Tengo que encarar el hecho de que nadie –tampoco yo misma– tiene el poder de cambiar a otra persona, ni de hacerla feliz. A este respecto , no tengo poder. Lo que es válido en el círculo próximo de mis seres queridos, lo es también para mis clientes.
No soy yo, sino el cliente quien recorre su camino, paso a paso. Yo la acompaño durante un trecho y pongo a su disposición todos mis conocimientos, mi experiencia y mi corazón compasivo. En este encuentro nos influimos mutuamente. Pero el único ser humano que puede cambiarla es ella misma. Esto es cierto para cada uno de nosotros.

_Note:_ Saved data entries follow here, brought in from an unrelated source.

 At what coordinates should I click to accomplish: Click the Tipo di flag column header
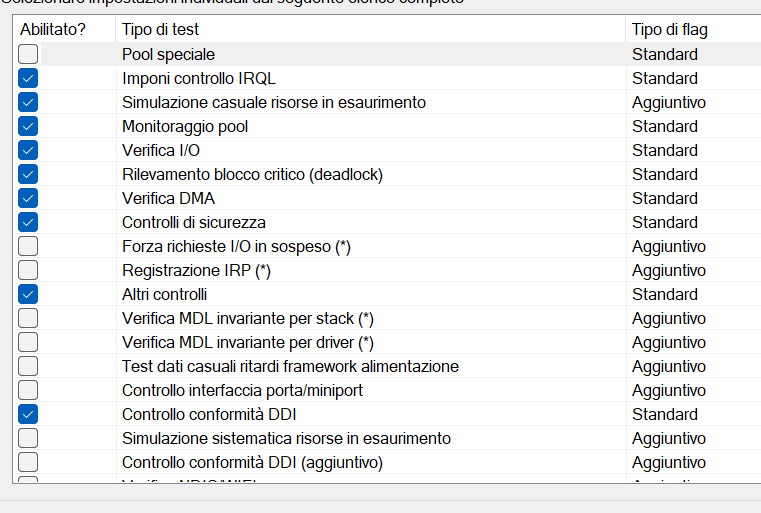tap(693, 29)
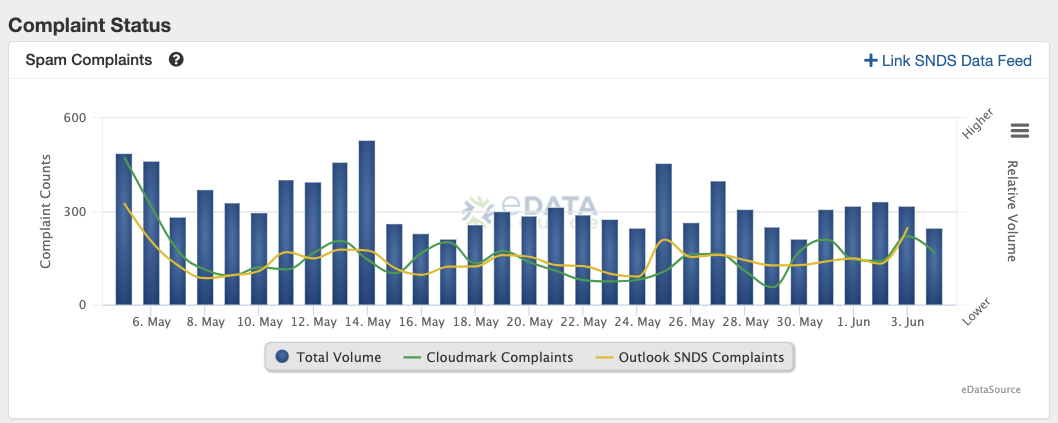Click the eDataSource credit text

(x=988, y=389)
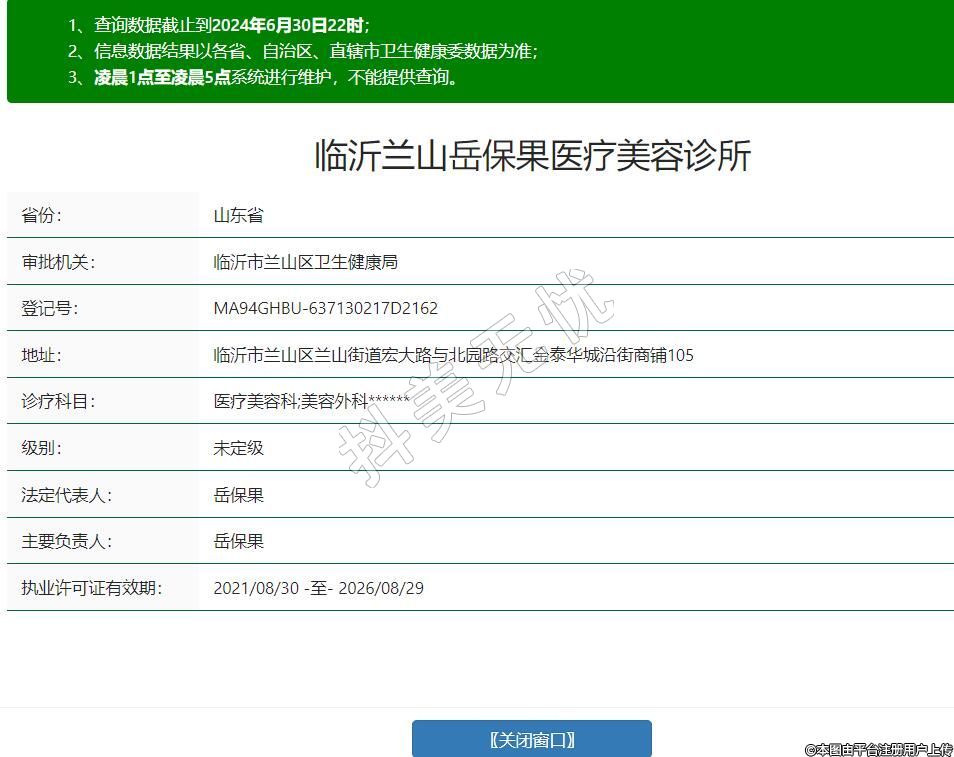Image resolution: width=954 pixels, height=757 pixels.
Task: Click the 抖美无忧 watermark
Action: coord(474,378)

De aquí surge la responsabilidad. Pues cuando uno mismo es la única persona que tiene el poder de cambiarse es también responsable de su vida. Puede rechazar esta responsabilidad o aceptarla, pero no puede rehuirla. Es una realidad, igual que el sol que sale cada día. Esta realidad no cambia aunque uno se vea como víctima de las circunstancias; verse así simplemente no tiene sentido. Es precisamente el hecho de hacerse responsable lo que promueve el cambio.

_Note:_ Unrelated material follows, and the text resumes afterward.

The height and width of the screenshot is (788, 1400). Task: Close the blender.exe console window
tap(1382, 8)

Así pues, la impotencia va unida a una profunda confianza en las posibilidades del cliente. Una persona es capaz de llevar su destino. Tiene en sí la fuerza y las capacidades necesarias para manejar su vida. Y en su interior residen las fuerzas sanadoras capaces de curar sus heridas. Esta comprensión es el fundamento de mi trabajo, y de todo trabajo terapéutico como tal. Cualquier otra actitud debilitaría al otro, lo reduciría a la condición de ser pequeño y necesitado de ayuda, incapaz de afrontar su vida o manejarla. Pero tal perspectiva no hace justicia en modo alguno a la realidad y únicamente fomenta las fantasías de omnipotencia del terapeuta. Basándome en esto, digo una y otra vez a mis alumnos durante la formación terapéutica: «Si realmente creéis que podéis salvar a alguien, os habéis equivocado de sitio, tenéis que ir al cuerpo de bomberos».

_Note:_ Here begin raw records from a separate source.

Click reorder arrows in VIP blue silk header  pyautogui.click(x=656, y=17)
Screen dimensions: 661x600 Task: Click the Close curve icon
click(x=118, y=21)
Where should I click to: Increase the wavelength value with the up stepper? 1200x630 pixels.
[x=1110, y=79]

Así pues, mi impotencia me muestra dónde están los límites de mis posibilidades. Mi impotencia me enseña lo que puedo hacer y conseguir. La impotencia me hace responsable de mi vida y me enseña a confiar en la vida. Ella es, en este sentido, un aliado que me enseña a adoptar una actitud adecuada no solo hacia mí mismo, sino también hacia el cliente y, en última instancia, hacia la vida como tal. «Ser hombre significa ser responsable: avergonzarse al ver una pena, aunque uno mismo aparentemente no tenga culpa en ella; sentirse orgulloso por el triunfo de los compañeros; contribuir con la propia piedra, en la conciencia de que uno participa en la construcción del mundo».
Citado de su libro: «El Arte de la Terapia», p. 103–105.
Publicado en la editorial Desclée de Brouwer, 2011.